(MATERIAL FOR THIS TASK):
════════════════════
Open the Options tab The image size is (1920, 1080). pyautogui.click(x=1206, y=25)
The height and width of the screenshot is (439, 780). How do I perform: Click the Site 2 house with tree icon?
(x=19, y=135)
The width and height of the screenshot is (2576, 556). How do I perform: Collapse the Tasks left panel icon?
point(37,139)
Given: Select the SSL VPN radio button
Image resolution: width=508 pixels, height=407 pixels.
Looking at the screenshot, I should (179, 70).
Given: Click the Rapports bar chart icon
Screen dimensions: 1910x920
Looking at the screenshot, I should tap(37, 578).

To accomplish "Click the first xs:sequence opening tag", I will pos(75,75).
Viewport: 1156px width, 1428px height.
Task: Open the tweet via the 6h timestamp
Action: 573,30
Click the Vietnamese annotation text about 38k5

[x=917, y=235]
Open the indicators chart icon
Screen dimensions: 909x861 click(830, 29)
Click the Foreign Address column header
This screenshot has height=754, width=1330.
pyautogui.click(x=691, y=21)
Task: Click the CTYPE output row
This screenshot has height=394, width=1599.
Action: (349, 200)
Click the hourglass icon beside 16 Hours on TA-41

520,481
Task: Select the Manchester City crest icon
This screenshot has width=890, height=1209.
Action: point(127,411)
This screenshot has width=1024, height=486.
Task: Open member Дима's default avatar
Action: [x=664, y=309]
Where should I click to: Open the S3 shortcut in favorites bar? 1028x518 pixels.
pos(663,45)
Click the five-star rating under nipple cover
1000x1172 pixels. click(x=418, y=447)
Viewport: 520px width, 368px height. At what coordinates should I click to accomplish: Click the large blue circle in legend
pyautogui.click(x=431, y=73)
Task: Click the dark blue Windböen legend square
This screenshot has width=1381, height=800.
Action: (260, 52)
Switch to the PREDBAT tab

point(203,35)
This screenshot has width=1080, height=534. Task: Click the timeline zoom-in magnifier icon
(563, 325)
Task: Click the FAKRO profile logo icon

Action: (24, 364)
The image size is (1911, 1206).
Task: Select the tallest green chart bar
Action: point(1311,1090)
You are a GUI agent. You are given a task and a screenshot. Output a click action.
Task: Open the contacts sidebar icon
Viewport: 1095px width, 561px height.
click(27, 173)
════════════════════
(ACTION ITEM):
What you return must be an exact retyping of the lines above starting at the line with "Task: Click the dark" and ending at the line with "Task: Open the contacts sidebar icon", and nothing besides.

(REPLY):
Task: Click the dark blue Windböen legend square
This screenshot has width=1381, height=800.
Action: (260, 52)
Switch to the PREDBAT tab

point(203,35)
This screenshot has width=1080, height=534. Task: Click the timeline zoom-in magnifier icon
(563, 325)
Task: Click the FAKRO profile logo icon

Action: (24, 364)
The image size is (1911, 1206).
Task: Select the tallest green chart bar
Action: point(1311,1090)
You are a GUI agent. You are given a task and a screenshot. Output a click action.
Task: Open the contacts sidebar icon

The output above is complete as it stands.